| TASK INPUTS |
────────

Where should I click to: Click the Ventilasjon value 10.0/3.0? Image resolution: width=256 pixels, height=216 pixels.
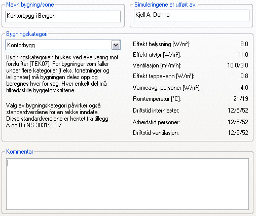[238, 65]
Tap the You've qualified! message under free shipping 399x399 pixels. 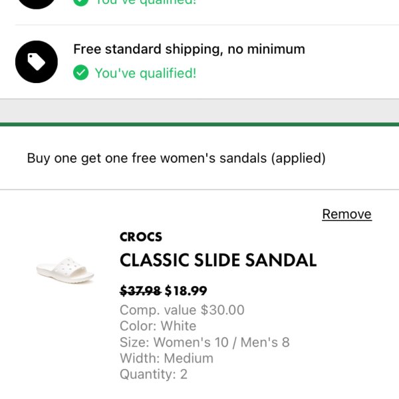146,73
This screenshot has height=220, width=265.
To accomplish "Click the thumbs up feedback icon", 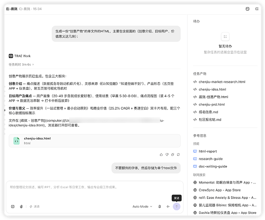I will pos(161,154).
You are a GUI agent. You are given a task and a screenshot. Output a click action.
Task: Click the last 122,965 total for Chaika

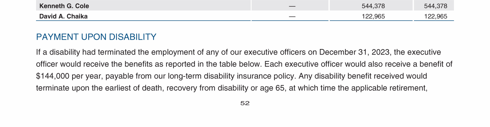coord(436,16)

────────

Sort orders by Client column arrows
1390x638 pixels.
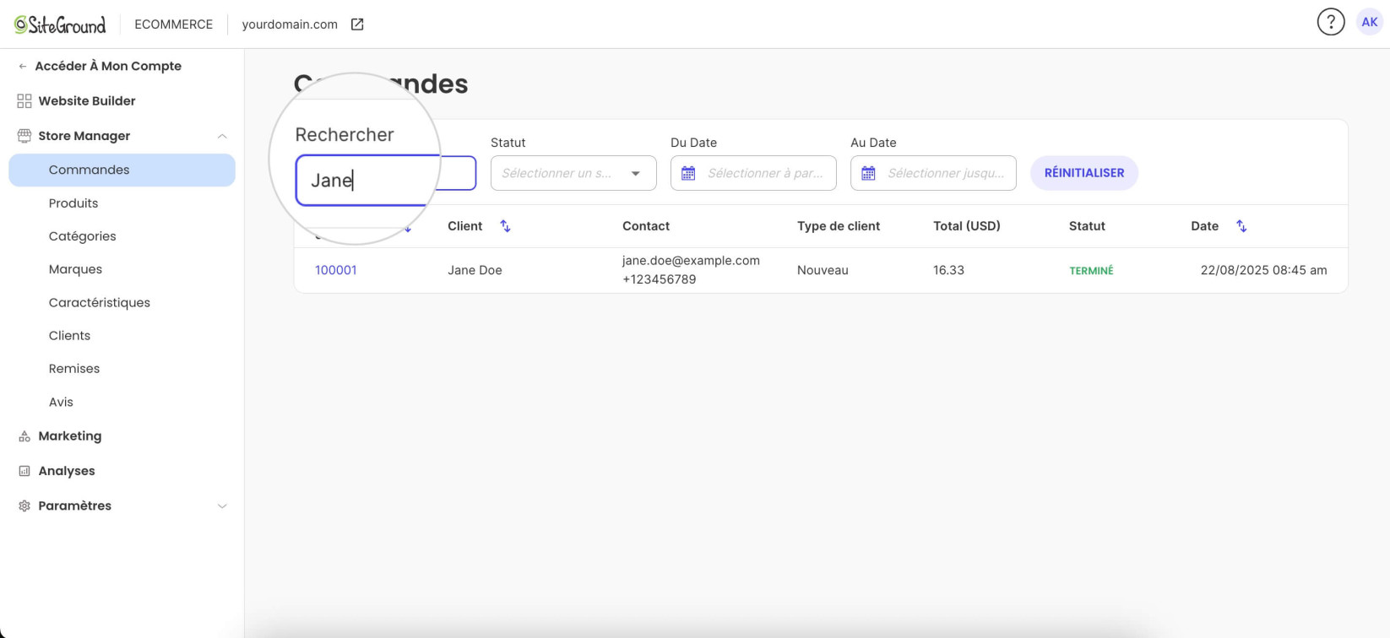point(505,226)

────────

How many lines in the listing contain the string "screenshot"? Please answer with the number and no other words.

| RESULT OF THIS EXERCISE |
2